Federal Agriculture Minister Lawrence MacAuley will not
over-rule the Canadian Food Inspection Agency on its requirement that
hog-hauling transports be washed in the United States before returning to
Canada.
Hog farmers are angry about that requirement because they
say many U.S. truck washes recycle water contaminated with the Porcine Epidemic
Diarrhea virus.
Instead of acting to prevent the spread of the virus, the
washing actually increases the likelihood that it will contaminate trucks that
then carry it into Canadian farms.
MacAulay was asked about the truck-washing rule during a
visit this week to Winnipeg.
“It’s very difficult for me to overrule the regulations
continually,” said MacAulay. “I am the government, but I am not a scientist.”
He acknowledged the disease has been a huge issue south of
the border, but said the inspection agency has indicated washing swine-hauling
trailers before they return to Canada is the right approach.
The Manitoba Pork Council disagrees and has been working to
convince the agency otherwise.
“I think that it’s pure logic that if there is more disease
down south and they use recycled water in their wash facilities, that it is a
time bomb,” said Pork Council president George Matheson.

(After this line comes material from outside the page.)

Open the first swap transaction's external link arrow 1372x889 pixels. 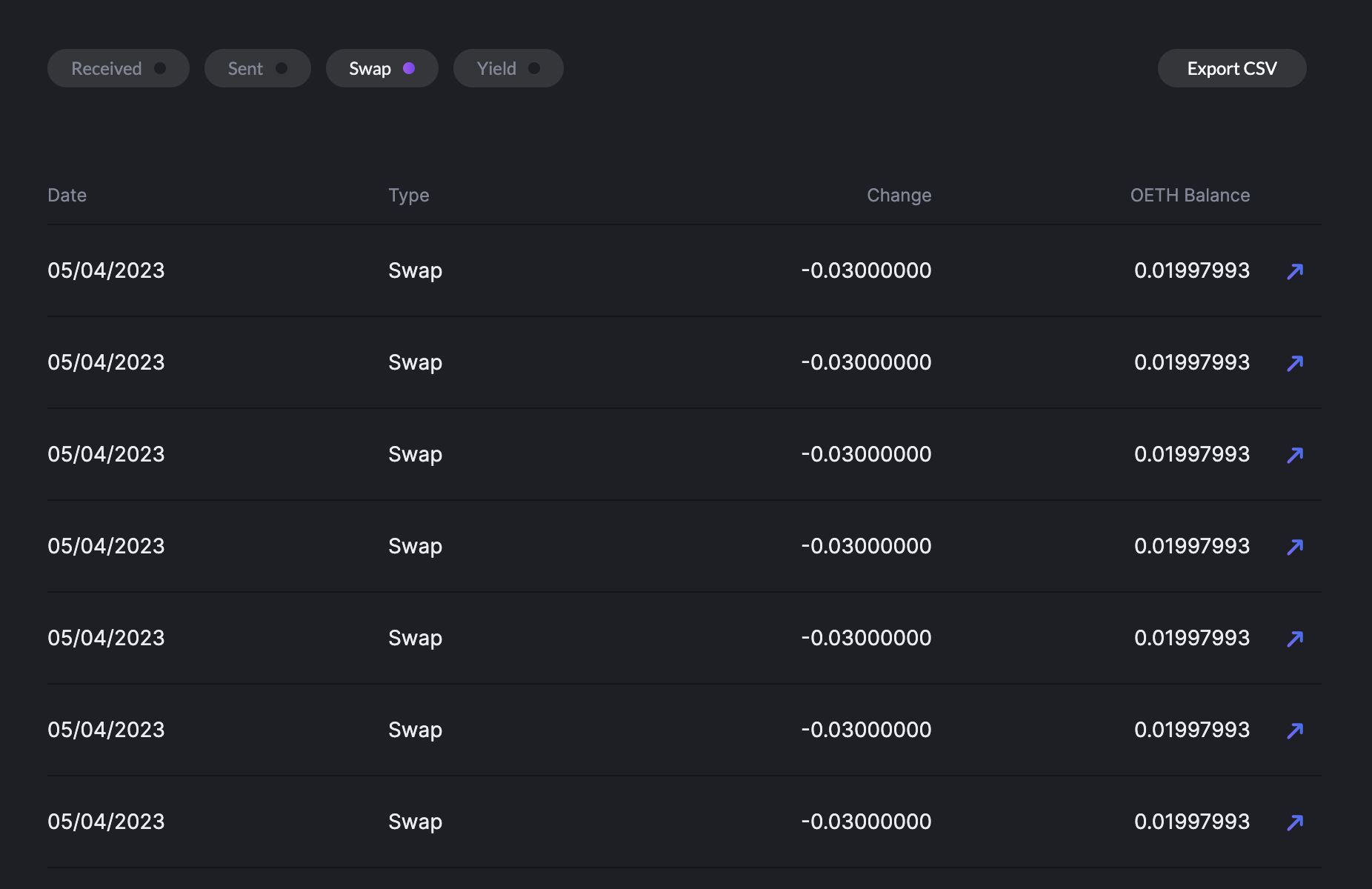pyautogui.click(x=1295, y=271)
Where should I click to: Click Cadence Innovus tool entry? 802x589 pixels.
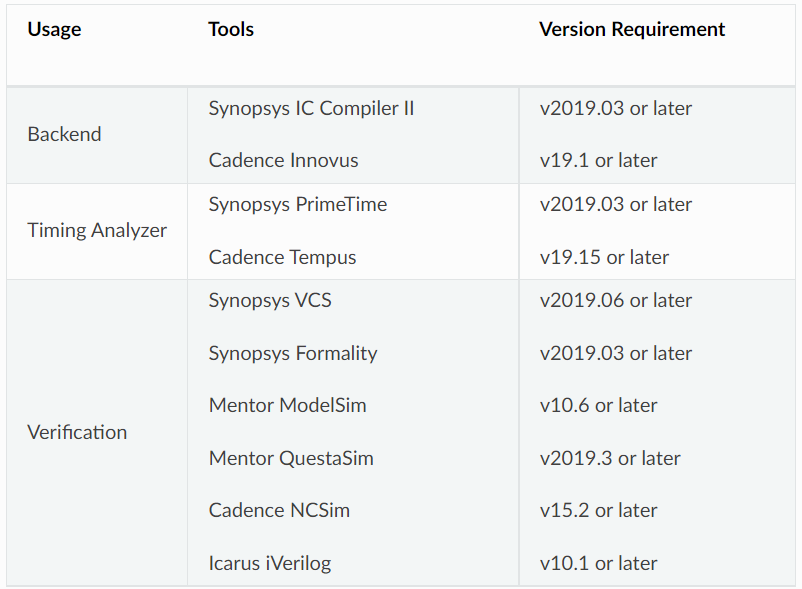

“It will only be a matter of time before more PED enters the
province because of that, so we’re hoping that between the minister and CFIA
that they closely look at it and perhaps make a regional protocol for us.”
For two years an emergency federal protocol allowed empty hog
trucks coming into Manitoba from the U.S. to be cleaned and disinfected on the
Manitoba side of the border. That protocol ended in May.